22

I arrived back home at five past ten and it was as lonely and cold as I had feared, and it was starting to rain.

Ever since leaving Newmarket I’d kept a keen eye on the Honda’s rear-view mirror to ensure I wasn’t being followed but, nevertheless, I was very wary when I parked the car on the street outside my flat and walked quickly to the front door.

I let myself in and put my Chinese take-away supper in the oven to keep warm while I collected the rest of the things from the car.

Street lighting in my part of Edenbridge could hardly be described as comprehensive. There was a lamppost about twenty yards away in each direction up and down the road, but their meagre glow hardly made it to my door. Consequently I was spooked by every shadow, seeing in my mind a potential murderer behind every bush.

My ribs were too painful to carry much at once, so it took me six separate damp trips to bring in the boxes of Clare’s paperwork, plus the other things like the racing trophies and some of the stuff that Angela had sorted from the kitchen.
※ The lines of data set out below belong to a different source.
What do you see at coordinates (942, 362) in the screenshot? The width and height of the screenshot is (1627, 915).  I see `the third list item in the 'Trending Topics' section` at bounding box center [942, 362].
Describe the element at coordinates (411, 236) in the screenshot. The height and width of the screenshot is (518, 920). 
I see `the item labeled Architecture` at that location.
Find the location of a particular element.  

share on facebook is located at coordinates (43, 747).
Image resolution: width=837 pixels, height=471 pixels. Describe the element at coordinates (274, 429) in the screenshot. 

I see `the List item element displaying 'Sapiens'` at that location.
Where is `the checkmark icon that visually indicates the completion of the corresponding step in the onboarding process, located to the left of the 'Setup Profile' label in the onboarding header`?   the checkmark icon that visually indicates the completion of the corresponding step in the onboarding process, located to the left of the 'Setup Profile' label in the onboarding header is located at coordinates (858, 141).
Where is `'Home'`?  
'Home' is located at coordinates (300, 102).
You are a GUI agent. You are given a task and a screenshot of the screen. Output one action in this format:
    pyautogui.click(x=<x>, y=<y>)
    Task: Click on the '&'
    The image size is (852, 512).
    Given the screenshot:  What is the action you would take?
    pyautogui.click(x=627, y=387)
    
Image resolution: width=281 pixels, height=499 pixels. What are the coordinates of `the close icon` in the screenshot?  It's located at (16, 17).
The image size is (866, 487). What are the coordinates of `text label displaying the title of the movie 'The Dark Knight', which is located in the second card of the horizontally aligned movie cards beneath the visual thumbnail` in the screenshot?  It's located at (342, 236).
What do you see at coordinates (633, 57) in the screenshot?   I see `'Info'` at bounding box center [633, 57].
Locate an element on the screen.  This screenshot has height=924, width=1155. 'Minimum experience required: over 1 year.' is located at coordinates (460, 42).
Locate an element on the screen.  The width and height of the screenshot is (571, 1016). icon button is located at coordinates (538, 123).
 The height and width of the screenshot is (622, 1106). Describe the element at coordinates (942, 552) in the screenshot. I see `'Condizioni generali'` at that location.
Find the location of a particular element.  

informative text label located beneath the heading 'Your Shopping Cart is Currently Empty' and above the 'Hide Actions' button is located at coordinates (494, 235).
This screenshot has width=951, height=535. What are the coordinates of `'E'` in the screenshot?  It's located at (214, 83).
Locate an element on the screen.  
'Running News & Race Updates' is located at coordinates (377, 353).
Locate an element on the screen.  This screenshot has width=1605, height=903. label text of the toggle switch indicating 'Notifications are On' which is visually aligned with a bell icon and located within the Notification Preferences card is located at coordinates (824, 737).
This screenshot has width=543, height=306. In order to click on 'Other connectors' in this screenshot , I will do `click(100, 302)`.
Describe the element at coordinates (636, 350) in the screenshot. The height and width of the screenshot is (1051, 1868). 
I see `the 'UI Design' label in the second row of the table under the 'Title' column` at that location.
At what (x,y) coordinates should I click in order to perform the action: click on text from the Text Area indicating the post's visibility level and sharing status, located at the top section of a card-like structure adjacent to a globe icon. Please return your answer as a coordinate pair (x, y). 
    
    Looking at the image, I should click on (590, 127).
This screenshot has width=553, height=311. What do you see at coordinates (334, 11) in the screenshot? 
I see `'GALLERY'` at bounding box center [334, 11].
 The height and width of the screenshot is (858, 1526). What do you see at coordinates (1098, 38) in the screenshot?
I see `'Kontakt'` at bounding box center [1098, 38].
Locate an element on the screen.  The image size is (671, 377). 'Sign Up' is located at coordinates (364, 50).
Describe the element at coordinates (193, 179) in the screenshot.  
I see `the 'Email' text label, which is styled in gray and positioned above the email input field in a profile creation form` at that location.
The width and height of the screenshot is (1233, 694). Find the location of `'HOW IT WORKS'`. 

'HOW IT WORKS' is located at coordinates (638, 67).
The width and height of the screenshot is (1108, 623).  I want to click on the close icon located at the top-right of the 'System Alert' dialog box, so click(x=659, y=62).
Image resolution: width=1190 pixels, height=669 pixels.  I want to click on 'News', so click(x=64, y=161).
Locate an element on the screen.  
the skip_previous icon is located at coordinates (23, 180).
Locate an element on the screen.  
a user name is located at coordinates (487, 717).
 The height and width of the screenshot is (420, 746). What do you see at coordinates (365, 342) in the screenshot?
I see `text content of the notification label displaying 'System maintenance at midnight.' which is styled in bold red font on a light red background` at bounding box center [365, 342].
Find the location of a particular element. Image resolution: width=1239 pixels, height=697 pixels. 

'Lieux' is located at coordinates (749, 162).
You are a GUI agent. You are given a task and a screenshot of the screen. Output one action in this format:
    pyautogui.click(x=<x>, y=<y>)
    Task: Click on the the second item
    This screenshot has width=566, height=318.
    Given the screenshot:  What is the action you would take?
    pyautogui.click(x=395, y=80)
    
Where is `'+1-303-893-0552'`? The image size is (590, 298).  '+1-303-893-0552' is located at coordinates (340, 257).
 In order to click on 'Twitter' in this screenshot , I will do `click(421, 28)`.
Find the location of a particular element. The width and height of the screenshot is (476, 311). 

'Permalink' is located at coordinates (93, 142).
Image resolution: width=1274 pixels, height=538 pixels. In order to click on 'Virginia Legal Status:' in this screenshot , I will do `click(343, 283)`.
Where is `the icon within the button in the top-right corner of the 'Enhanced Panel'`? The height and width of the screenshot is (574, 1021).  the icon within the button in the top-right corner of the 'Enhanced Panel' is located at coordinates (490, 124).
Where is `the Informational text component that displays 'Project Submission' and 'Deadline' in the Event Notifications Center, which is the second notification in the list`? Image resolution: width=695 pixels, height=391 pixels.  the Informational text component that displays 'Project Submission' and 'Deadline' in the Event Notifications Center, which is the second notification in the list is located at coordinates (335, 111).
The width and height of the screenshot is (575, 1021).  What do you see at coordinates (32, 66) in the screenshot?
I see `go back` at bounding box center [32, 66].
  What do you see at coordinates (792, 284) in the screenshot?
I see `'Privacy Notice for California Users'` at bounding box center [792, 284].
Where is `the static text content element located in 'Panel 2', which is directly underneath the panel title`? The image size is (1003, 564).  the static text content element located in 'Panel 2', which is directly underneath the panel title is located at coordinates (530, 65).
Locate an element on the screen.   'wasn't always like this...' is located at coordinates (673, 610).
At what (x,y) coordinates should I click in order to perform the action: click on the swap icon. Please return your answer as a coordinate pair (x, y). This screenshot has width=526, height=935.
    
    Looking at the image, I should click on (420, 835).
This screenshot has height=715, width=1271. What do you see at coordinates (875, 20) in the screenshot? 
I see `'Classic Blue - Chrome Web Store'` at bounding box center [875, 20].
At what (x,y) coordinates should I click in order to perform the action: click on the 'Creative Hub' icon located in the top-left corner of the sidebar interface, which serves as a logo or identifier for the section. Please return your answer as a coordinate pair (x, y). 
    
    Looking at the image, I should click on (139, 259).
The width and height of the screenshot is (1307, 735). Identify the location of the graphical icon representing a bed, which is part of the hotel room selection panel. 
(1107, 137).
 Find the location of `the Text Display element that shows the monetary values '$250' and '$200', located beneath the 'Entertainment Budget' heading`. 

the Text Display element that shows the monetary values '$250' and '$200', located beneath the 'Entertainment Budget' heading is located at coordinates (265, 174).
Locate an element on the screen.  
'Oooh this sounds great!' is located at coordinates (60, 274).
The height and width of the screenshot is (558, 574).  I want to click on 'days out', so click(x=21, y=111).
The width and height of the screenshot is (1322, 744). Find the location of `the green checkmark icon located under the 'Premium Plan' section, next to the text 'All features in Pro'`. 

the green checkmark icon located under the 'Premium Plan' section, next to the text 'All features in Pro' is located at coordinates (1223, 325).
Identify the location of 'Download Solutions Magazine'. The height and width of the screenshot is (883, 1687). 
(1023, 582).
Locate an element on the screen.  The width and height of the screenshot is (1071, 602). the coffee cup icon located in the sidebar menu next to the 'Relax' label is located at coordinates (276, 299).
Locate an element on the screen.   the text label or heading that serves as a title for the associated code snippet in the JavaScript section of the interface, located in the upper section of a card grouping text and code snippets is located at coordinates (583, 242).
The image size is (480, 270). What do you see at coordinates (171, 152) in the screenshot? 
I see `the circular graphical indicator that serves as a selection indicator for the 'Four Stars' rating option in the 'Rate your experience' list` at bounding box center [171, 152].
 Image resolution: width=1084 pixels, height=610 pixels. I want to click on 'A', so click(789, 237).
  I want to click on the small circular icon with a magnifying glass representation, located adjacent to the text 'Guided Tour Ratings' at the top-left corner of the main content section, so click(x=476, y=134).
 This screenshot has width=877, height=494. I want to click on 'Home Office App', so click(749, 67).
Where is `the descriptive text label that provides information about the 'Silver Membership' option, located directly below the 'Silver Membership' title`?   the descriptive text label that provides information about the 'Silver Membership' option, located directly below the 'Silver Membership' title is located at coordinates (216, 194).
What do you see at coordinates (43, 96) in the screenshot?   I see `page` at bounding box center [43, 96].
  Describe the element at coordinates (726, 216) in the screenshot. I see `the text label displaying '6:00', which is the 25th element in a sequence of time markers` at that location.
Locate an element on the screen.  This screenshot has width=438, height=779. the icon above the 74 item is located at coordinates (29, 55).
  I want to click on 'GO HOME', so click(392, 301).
With the help of one of Geoff Grubb’s stable staff, Clare’s clothes and shoes had been packed into my rented Honda, and I’d driven them to a charity shop in Newmarket High Street. There had been great excitement and giggling amongst the three middle-aged women who ran it when they’d unpacked the bag overflowing with the black lace undies.

‘We don’t normally resell people’s underwear,’ one of them had said, chuckling and holding up a pair, ‘but these are beautiful and I think we’ll make an exception. Once they’ve been washed, of course.’ The woman had giggled again and I rather wished I’d just thrown them all away.

I was very glad when everything from the car was finally in the flat and I was able to lock my front door, with me safely on the inside. Not that I considered this particular home to be much of a castle. It had taken Austin Reynolds six mighty blows with a sledgehammer to break into Clare’s cottage. Looking at the simple latch lock on my own front door, I thought a well-placed kick might be enough to gain entry. I’d never considered it much of an issue as I had precious little that anyone would want to steal. But was it enough to keep out a murderer while I was sleeping?

I propped one of my two kitchen chairs against the door, tucking the back of it under the doorknob. It probably wouldn’t be enough to keep out an averagely determined child but at least it might give me a few moments’ warning of their arrival.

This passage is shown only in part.